The Hawaiian word “moʻo” has several meanings in the Hawaiian language. One of the several English translations of the word literally means “lizard.” Some translations that follow include: succession, series, especially of a genealogical line, and lineage.
The series of events, both good and bad, that make up our lives are not merely points in time, but the totality of people, places, and ideas stem and reoccur because each holds a genealogy. Through a western perspective, genealogies are often only seen as a family tree and members that comprise it. Yet, through the kuanaʻike, or perspective, of kānaka, genealogies hold the moʻolelo, or stories, of those who we are all connected to.

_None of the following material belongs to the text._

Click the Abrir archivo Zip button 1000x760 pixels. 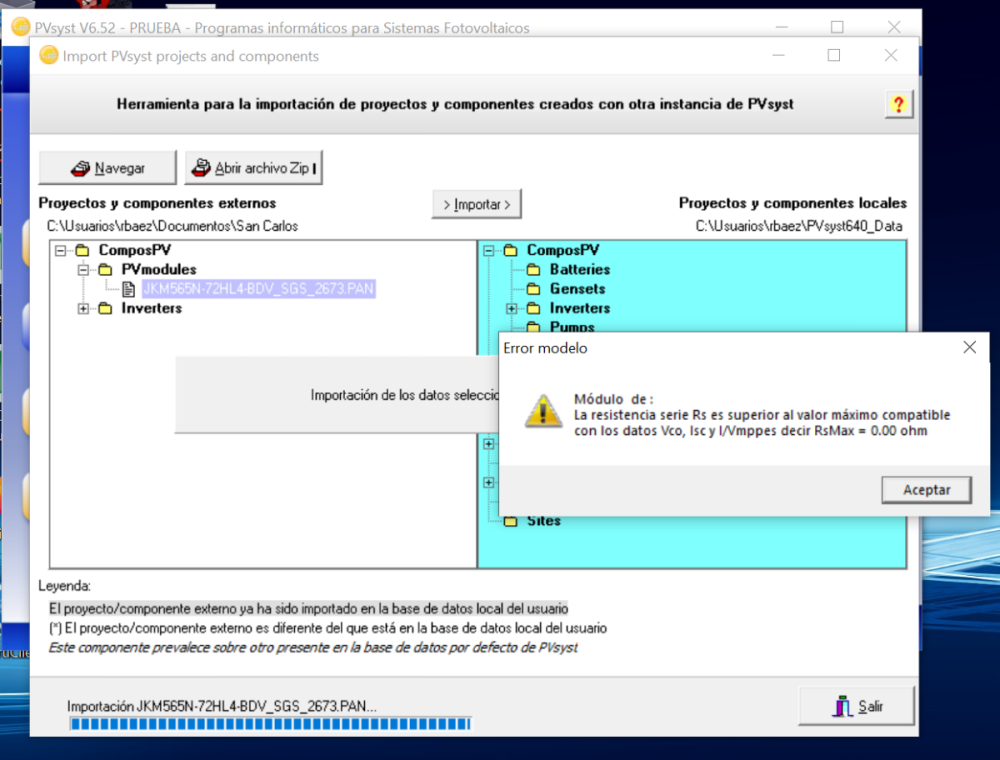[254, 168]
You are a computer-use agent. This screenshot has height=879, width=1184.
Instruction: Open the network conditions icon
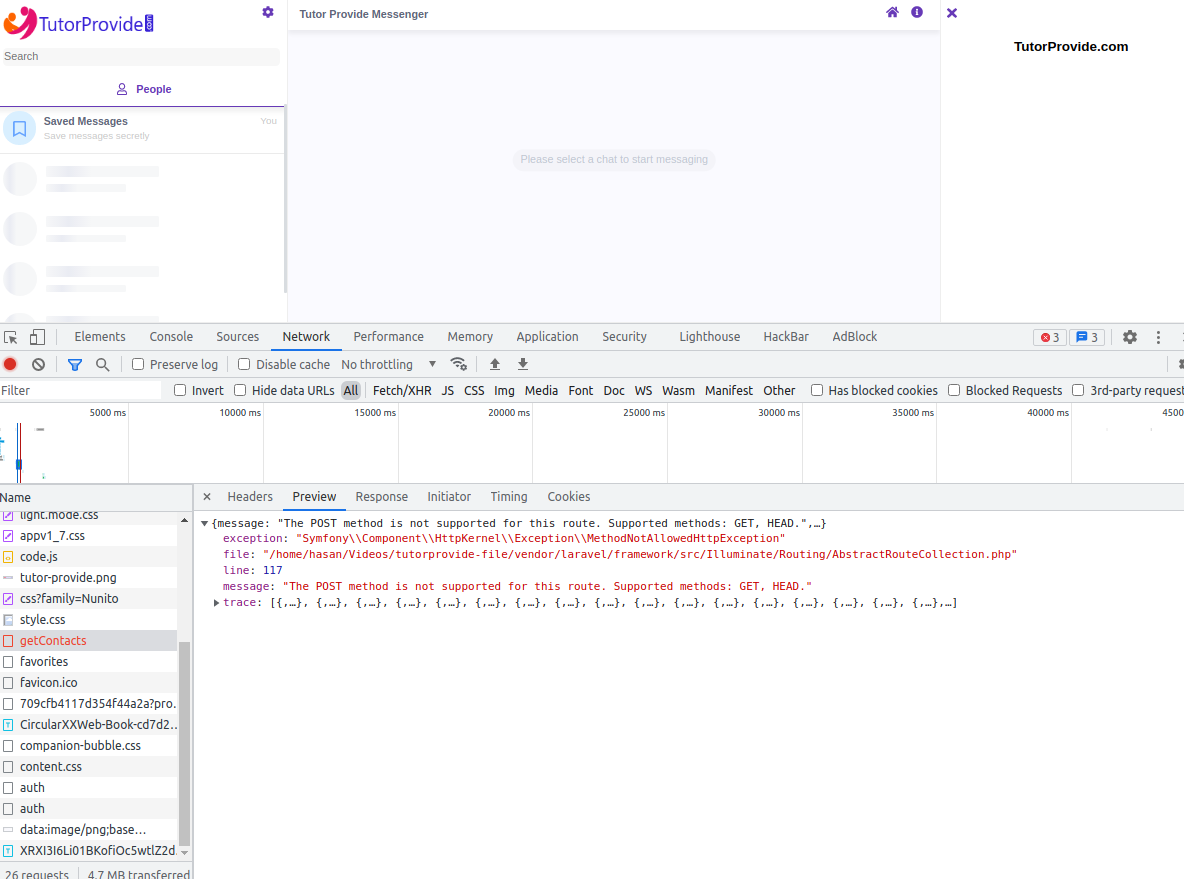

The image you see as the backbone of the moʻo is a strand of an ʻupena, fishing net. In order to make an ʻupena, one strand of chord is often used to make the entire thing. Thus, each knot and eye are a part of the same series of actions worked through by the creator.
When understanding our individual roles within this ‘upena of our lāhui — Hawaiian nation in this context — we often look to origins and, specifically, our creation stories like the Kumulipo. The ancestral call, Mai Ka Pō Mai, stems from the Kumulipo that in one translation means from darkness arrives.
Here, Pō, darkness, is seen not as something intimidating or overwhelming, but as the life source of this genealogy that never fades. As kānaka, our ʻiwikuamoʻo, or backbone, is held together by these genealogies interlaced within each of our own ʻupena as a collective. With the constant interlacing and flow of the kaula, or cordage, that make up the ʻiwikuamoʻo of the moʻo seen, the actions that the moʻo choose to take part in adds to the genealogy of the moʻopuna, or grandchildren, that it may one day have.
This is a call to ourselves as kānaka and to those who are continuing to learn about Hawaiʻi through a decolonized perspective that this journey you are on is no coincidence but merely what our kūpuna or ancestors had in store for us. Our time with them and each other never ends through this succession of time — in acknowledgment that our time is not viewed by kānaka as linear — but rather a constant flow with the forces around and within us.